BIRMANIA / LA DENUNCIA

Human Rights Watch:
"La giunta militare ha mentito sulle vittime"

L'organizzazione denuncia la morte di almeno 20 manifestanti, e sostiene che le vittime tra i monaci buddisti, potrebbero essere di più. Il regime di Myanmar sostiene che nelle manifestazioni sono rimaste uccise 10 persone

myanmar: la polizia carica i monaci Bangkok, 7 dicembre 2007  - La giunta militare birmana ha mentito sul numero delle vittime delle repressioni a settembre. Human Rights Watch pubblica oggi un rapporto che documenta la morte di almeno 20 manifestanti, ma nel quale si sostiene che le vittime, soprattutto monaci buddisti e studenti, potrebbero essere molte di più.

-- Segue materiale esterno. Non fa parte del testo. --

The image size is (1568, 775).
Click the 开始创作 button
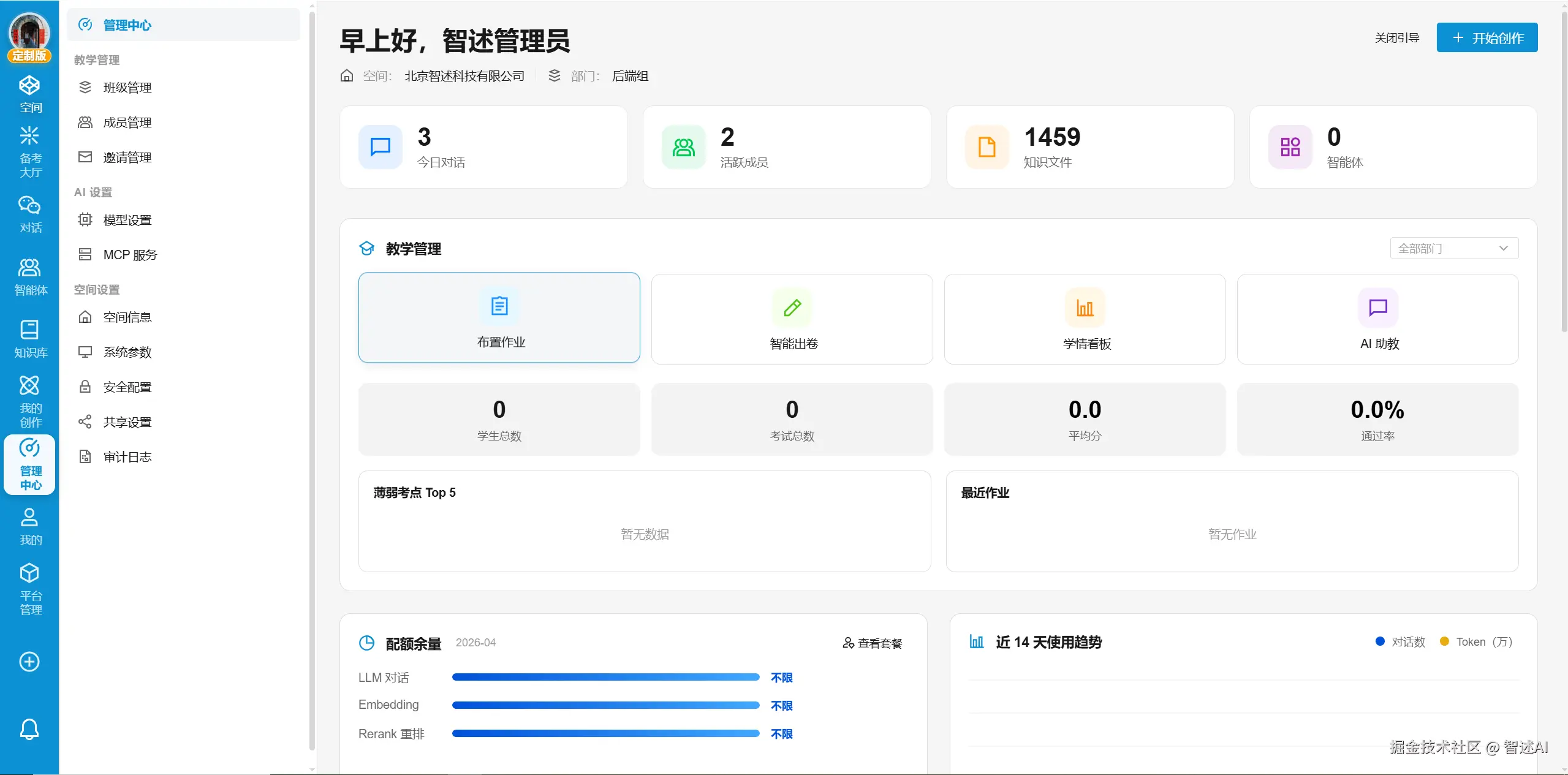tap(1487, 38)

Centinaia di persone sarebbero state arrestate.

 


"La repressione è lungi dall'essere conclusa", scrive l'organizzazione internazionale con sede a New York. "Continua un feroce soffocamento delle proteste e il governo mente ancora sul numero effettivo dei morti e degli arresti", afferma Brad Adams, responsabile di HRW per l'Asia.

 

Ufficialmente il regime di Myanmar sostiene che nel corso delle manifestazioni di settembre sono rimaste uccise 10 persone.

 

Lunedì scorso il generale Khin Yi ha dichiarato che 2.927 persone, inclusi 596 monaci, sono stati arrestati ma che solo 80 di queste, inclusi 21 monaci, si trovano ancora in carcere.